Task objective:
The line containing "Image resolution: width=704" marks where to begin. Write out that line and every line after it exactly, through the last line below.

Record excerpts:
○ ○ ○ ○ ○ ○ ○

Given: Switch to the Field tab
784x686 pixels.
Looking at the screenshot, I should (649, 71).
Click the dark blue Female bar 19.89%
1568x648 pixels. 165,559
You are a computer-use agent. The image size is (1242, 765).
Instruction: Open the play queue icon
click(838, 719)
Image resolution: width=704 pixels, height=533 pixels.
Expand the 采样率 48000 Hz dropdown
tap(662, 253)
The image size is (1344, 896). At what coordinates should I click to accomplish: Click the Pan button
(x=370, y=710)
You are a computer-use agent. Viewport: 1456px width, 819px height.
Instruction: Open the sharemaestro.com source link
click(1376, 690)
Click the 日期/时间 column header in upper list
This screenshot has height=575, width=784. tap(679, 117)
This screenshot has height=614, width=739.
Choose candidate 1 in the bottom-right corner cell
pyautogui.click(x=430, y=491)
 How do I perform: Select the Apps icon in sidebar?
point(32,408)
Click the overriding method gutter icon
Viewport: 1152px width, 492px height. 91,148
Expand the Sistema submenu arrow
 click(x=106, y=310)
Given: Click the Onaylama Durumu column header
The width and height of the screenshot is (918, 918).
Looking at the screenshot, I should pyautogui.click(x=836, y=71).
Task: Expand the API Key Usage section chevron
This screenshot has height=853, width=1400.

○ ○ ○ ○ ○ ○ ○

Your response:
Image resolution: width=704 pixels, height=533 pixels.
Expand the 采样率 48000 Hz dropdown
tap(662, 253)
The image size is (1344, 896). At what coordinates should I click to accomplish: Click the Pan button
(x=370, y=710)
You are a computer-use agent. Viewport: 1456px width, 819px height.
Instruction: Open the sharemaestro.com source link
click(1376, 690)
Click the 日期/时间 column header in upper list
This screenshot has height=575, width=784. tap(679, 117)
This screenshot has height=614, width=739.
Choose candidate 1 in the bottom-right corner cell
pyautogui.click(x=430, y=491)
 How do I perform: Select the Apps icon in sidebar?
point(32,408)
Click the overriding method gutter icon
Viewport: 1152px width, 492px height. 91,148
Expand the Sistema submenu arrow
 click(x=106, y=310)
Given: Click the Onaylama Durumu column header
The width and height of the screenshot is (918, 918).
Looking at the screenshot, I should pyautogui.click(x=836, y=71).
Task: Expand the API Key Usage section chevron
This screenshot has height=853, width=1400.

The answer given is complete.